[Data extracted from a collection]
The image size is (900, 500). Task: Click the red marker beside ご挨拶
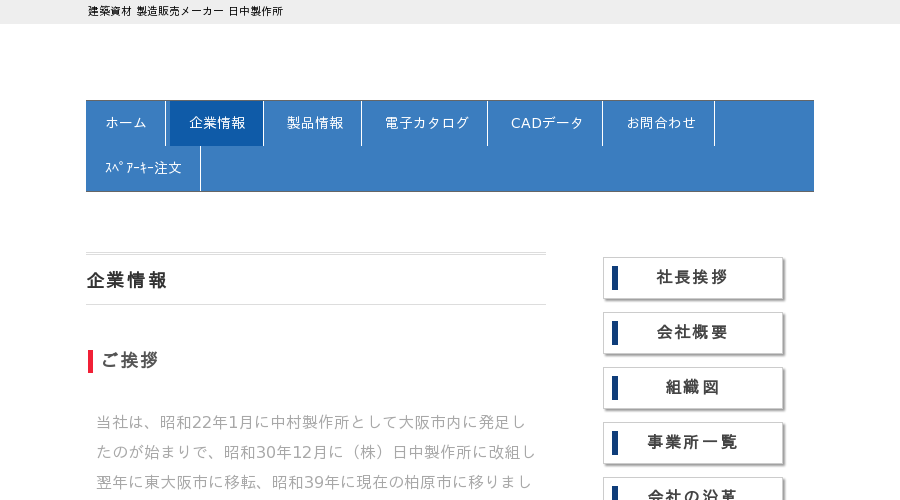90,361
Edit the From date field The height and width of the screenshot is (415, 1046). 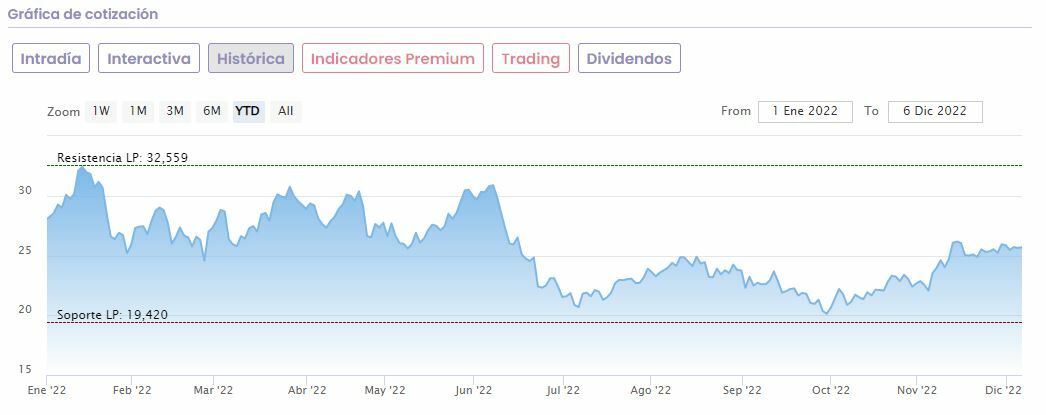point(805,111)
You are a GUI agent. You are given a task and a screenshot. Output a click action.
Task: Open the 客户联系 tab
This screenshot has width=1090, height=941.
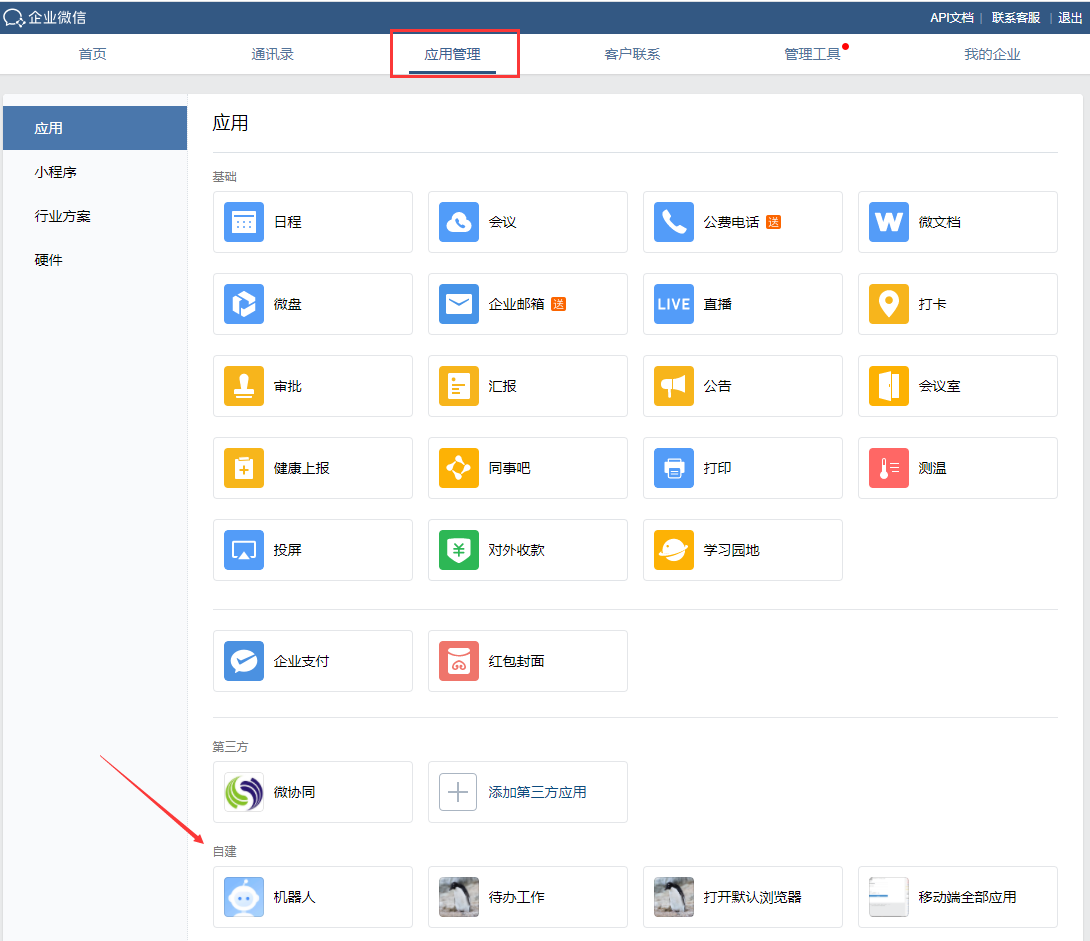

REQUIREMENT. A word-for-word copy of the lines from the one with "Task: Open the 客户联系 tab" through the last line of the data above is required, with both end lines included and no pictures.

SOLUTION FOR THIS TASK.
Task: Open the 客户联系 tab
This screenshot has width=1090, height=941.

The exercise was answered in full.